All nine members of the spring 2023 GREC Sustainable Group started with a joint introduction to their common project building a GREC Lab-Model


The severe impacts of greenhouse gas emissions on global warming are an undeniable reality today. The emissions are associated with various sectors where heat and electricity production were the sectors with the highest increase of CO2 emissions in 2021. The complexity of this is even greater than anticipated, as significant improvements have NOT been achieved since the signing of the Paris Agreement by 196 UN countries in 2015, not even after the COP27. Still new technology solutions to inverstigate and fortunately, this spring (2023), three new groups at Linköping University in Sweden are dedicated to the challenge of transitioning to a world free from fossil fuels. The GREC SUSTAINABLE REVOLUTION PART 3 project in Sweden thoroughly investigates a new technology aiming to be applied in both the electricity production and transport sectors.

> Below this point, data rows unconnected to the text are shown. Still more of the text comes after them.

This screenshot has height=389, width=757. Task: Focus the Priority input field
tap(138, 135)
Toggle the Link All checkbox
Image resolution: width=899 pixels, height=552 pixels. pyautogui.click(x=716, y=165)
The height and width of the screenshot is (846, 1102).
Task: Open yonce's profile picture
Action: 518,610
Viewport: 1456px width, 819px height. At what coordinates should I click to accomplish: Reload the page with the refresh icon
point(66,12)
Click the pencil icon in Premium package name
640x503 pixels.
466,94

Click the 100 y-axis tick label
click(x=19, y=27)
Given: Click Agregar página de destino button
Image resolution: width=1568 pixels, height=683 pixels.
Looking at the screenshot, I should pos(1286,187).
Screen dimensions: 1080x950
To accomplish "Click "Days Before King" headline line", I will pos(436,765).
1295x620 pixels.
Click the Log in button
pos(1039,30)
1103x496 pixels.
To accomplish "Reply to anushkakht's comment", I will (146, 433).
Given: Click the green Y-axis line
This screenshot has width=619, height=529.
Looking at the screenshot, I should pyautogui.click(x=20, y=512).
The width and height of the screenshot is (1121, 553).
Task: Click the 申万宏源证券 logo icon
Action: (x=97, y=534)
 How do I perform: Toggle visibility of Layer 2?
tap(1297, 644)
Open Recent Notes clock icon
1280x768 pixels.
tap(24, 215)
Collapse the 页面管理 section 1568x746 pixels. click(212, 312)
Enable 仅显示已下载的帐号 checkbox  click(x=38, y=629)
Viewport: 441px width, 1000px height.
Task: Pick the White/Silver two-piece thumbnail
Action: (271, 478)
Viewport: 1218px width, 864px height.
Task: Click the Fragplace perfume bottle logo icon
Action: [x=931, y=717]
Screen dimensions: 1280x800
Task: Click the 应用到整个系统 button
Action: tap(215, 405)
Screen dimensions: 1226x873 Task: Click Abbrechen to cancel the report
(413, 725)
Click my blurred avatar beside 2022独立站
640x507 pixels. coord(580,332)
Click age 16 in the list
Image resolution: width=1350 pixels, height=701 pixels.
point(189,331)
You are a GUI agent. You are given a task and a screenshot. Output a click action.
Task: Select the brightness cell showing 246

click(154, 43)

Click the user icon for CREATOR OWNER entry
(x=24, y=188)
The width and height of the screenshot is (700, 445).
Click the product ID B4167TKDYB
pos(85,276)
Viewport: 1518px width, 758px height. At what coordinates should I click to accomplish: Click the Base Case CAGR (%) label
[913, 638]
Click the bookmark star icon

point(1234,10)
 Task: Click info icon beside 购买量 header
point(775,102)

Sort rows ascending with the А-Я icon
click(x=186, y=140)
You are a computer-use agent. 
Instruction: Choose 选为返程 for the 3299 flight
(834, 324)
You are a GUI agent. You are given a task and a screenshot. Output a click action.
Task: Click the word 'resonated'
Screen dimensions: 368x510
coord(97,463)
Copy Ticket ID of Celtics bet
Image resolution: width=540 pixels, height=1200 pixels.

nilsinside AB Eva Karlberg at Linköping University Sweden
Invited to the presentation at Linköping University was Eva Karlberg representing nilsinside AB

The Green Revolution Energy Converter (GREC) sustainable research at Linköping University are building a physical model Lab Model v3.

The presentation showcased the joint efforts of the nine members of the spring 2023 GREC Sustainable Group. The group embarked on a common project to build a GREC Lab-Model, aiming to understanding the behavior of the GREC Work Generating Volume (WGV) and its real-world performance and potential for sustainable energy production applications.

The project goal is to build a simple tight model to deliver data in the simplest way within the specified time frame. Time is important. The model does not need to be optimal nor elegant but it has to be able to revolve its Work Generating Volume (WGV) with electric control at different speeds while logging pressure and average temperatures.
The GREC Lab Model v3 will answer how a real world revolving physical "Work Generating Volume" really behaves.
• Is it possible at all to build a Lab Model with a very restricted time and money budget?
• Will the GREC perform as predicted in earlier Li.U theoretical research?
• Does theory and reality converge?
• Will the Lab Model v3 be the tool we need to understand the WGV and "dead Volume" relation?
• Will it be able to run a saturated vapor close to phase shift?
• Is the GREC a future crucial climate-positive concept for a planable, scalable, adjustable clean energy production wihtout emissions?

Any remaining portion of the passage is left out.